Esclamai, e a giudicare dal modo in cui la mia amica mi guardò, dovevo essere più rossa degli occhi di mio fratello. Damien recuperò contegno con velocità, poi scoccò qualche colpetto di tosse.

- Ti hanno mai detto che chi si fa gli affari suoi campa cent’anni, Hammond?

Violet lo guardò. Era la verecondia fatta persona.

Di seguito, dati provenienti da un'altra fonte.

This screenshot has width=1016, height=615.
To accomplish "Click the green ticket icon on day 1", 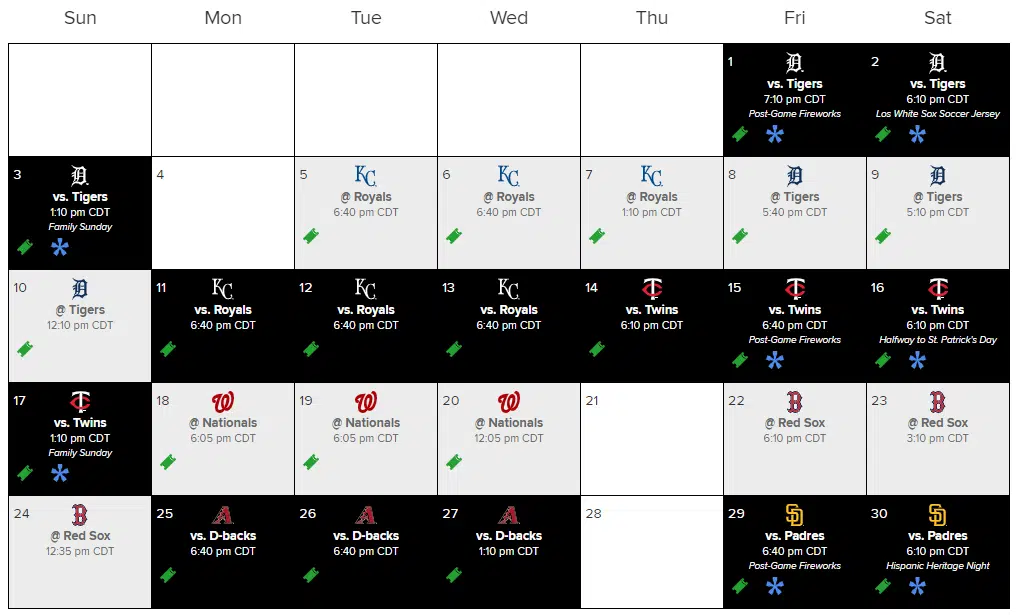I will coord(740,134).
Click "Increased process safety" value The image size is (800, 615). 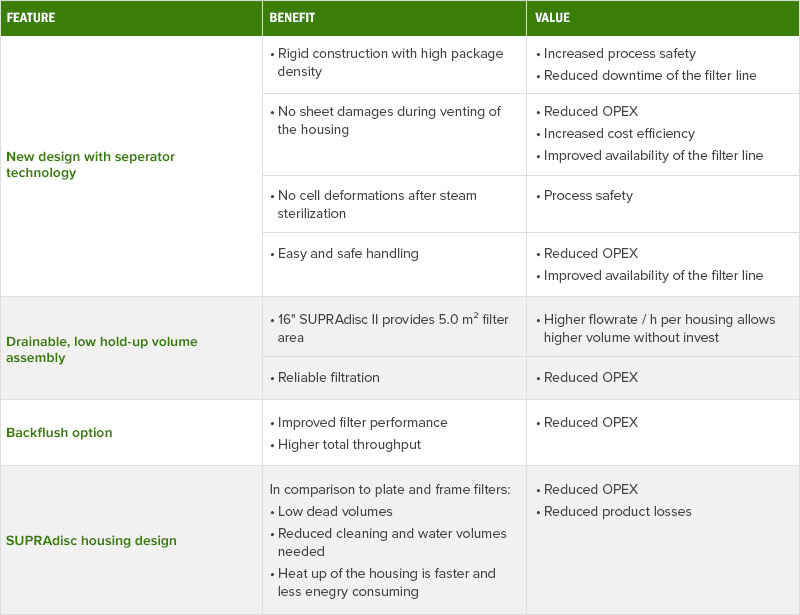pyautogui.click(x=620, y=53)
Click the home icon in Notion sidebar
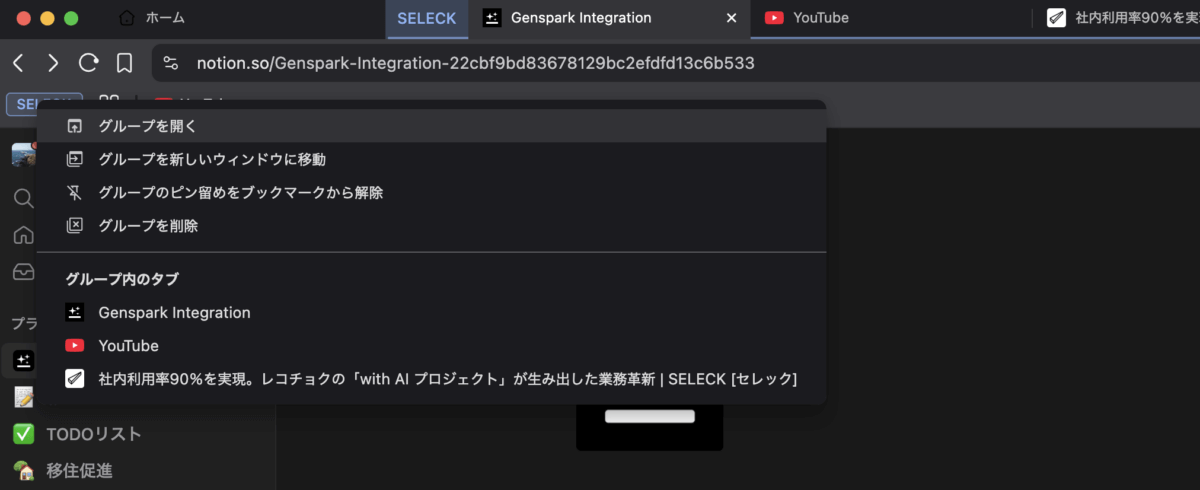Image resolution: width=1200 pixels, height=490 pixels. click(23, 235)
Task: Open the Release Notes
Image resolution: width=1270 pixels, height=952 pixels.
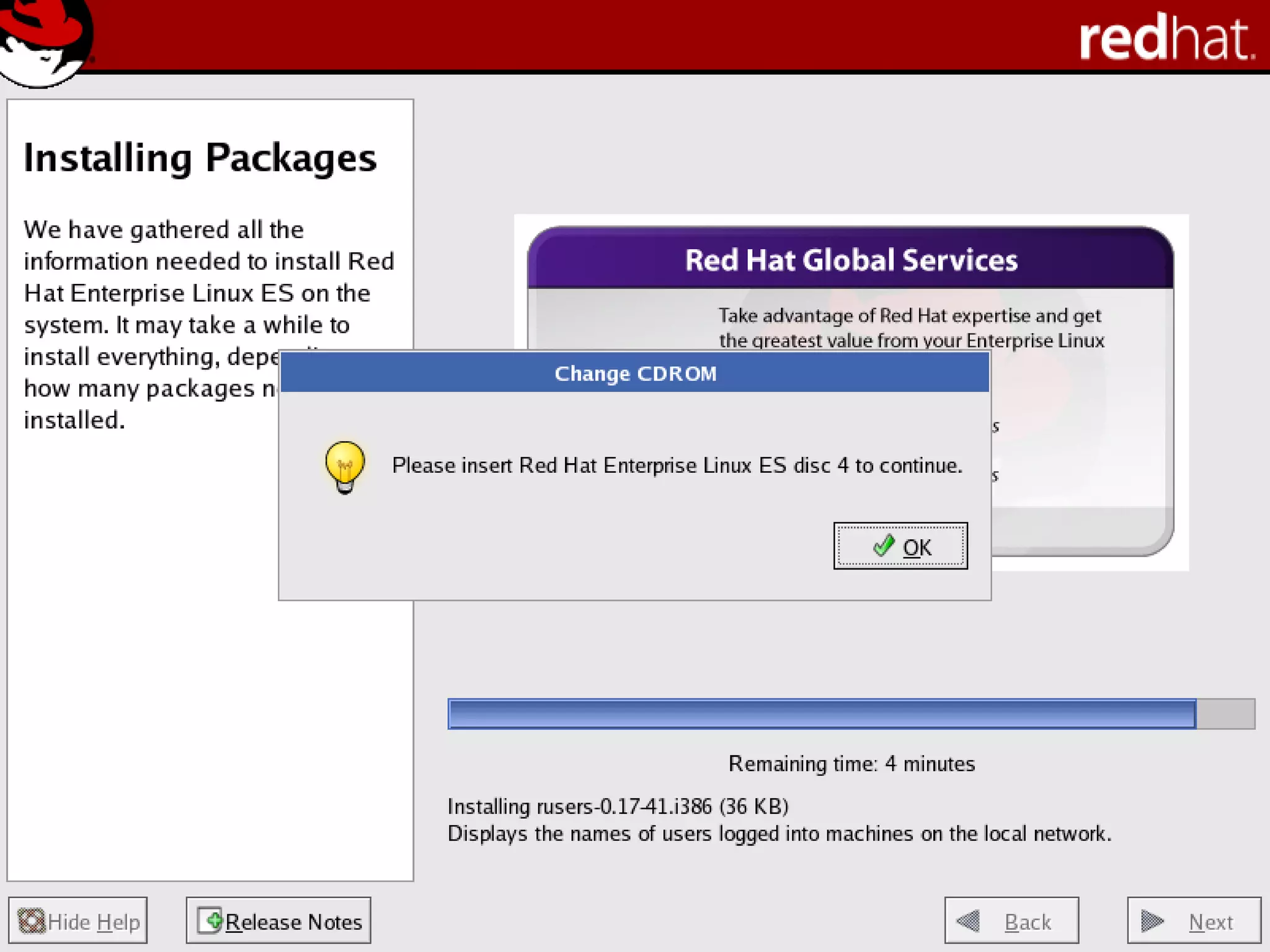Action: tap(278, 921)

- Certo, ma non punto a vivere tanto. Insomma, aspettavo qualcosa tra voi due da quando Aurore si è trasferita a Darlington, e ora che finalmente qualcosa c’è stato non capisco cosa ci sia da nascondere… a meno che non abbiate la coscienza sporca, certo.

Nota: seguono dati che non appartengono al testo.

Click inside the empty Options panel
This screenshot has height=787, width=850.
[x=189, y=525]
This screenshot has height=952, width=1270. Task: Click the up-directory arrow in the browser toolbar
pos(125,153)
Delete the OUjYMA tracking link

Giuro. Avrei voluto sprofondare e portarmela dietro per almeno cento chilometri.

- Non abbiamo la coscienza sporca!

Rivolsi un’occhiata timida a Damien che ricambiò bieco.

- Perché mi guardi così?

Domandai.

- Niente, lascia stare.

Si voltò dandoci le spalle, ma quando feci per replicare, qualcuno bussò alla porta.

- Sarà Rose…

Mormorai.

- E se fosse Amelia?

Mi fece notare silenziosamente Violet. Avvampai a quel pensiero, e quando Damien fece per aprire, all’idea di ritrovarcela davanti mi fiondai a precederlo. Aprii la porta di soppiatto, sotto il suo sguardo perplesso.

- Ro-- 

Non potei finire, perché quando guardai il nostro interlocutore, mi ritrovai davanti Alanora, assieme al professor Warren. Rimasi a bocca aperta, incapace di proferire parola. La mia ametista prese a brillare nell’istante stesso in cui Damien mi tirò indietro, senza mezzi termini, ponendosi tra noi e suo padre. Guardai Alanora, che si limitava a tenere lo sguardo basso, e poi il professore, che ci osservava compiaciuto.

- Tu… qui?

Domandò Damien, con un tono che trasudava rabbia.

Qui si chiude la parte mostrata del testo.